Das Geheimnis der Puppe
gleichzeitig schüttelte sie so heftig den Kopf, daß Bert die Augen zusammenkniff.
»Es reicht noch lange nicht. Er schuldet mir eine gute Mutter und zwanzig Jahre. Er schuldet dir eine gesunde Frau und noch etliche Jahre mehr. Er hat sie auf dem Gewissen, auch wenn du das nicht sehen willst.«
»Das redest du dir ein«, sagte Bert. Aber sehr überzeugend klang seine Stimme nicht mehr. Laura schüttelte noch einmal den Kopf und erhob sich aus dem Sessel. Sie ging auf die Tür zu, blieb dort noch einmal stehen und drehte sich zu uns um. Mich beachtete sie gar nicht, hatte nur Augen für ihn.
»Glaubst du mir, wenn ich es dir beweise.«
»Ich wüßte nicht, was du beweisen könntest«, sagte Bert ruhig. Mit einem flüchtigen und irgendwie zufriedenen Lächeln drehte Laura sich endgültig um und ging durch die Halle zur Kellertreppe. Bert seufzte und fuhr sich mit der Hand über die Wange.
»Sie ist so bitter geworden«, meinte er.
»Sie steigert sich da in etwas hinein.

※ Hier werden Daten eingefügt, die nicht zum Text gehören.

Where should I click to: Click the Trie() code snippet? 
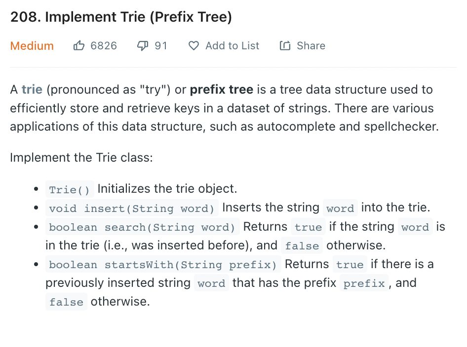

Selbst wenn Steiner ein Verhältnis mit Marianne gehabt hätte .«
Bert schüttelte den Kopf und ließ den Rest unausgesprochen. Schon nach wenigen Minuten stand Laura wieder draußen, in der einen Hand ein paar Fotografien, in der anderen das alte Tagebuch. Sie legte alles wortlos vor Bert auf den Tisch.
»Was ist das.« fragte er.
»Meine Beweise, Vati. Jetzt zeige ich dir mal ein paar Fotos. Schau sie gut an. Du gehst doch täglich mit Beweisen um, da weißt du auch, wie man sie auslegen muß.«
Mit raschen Bewegungen fächerte sie die Fotos auseinander.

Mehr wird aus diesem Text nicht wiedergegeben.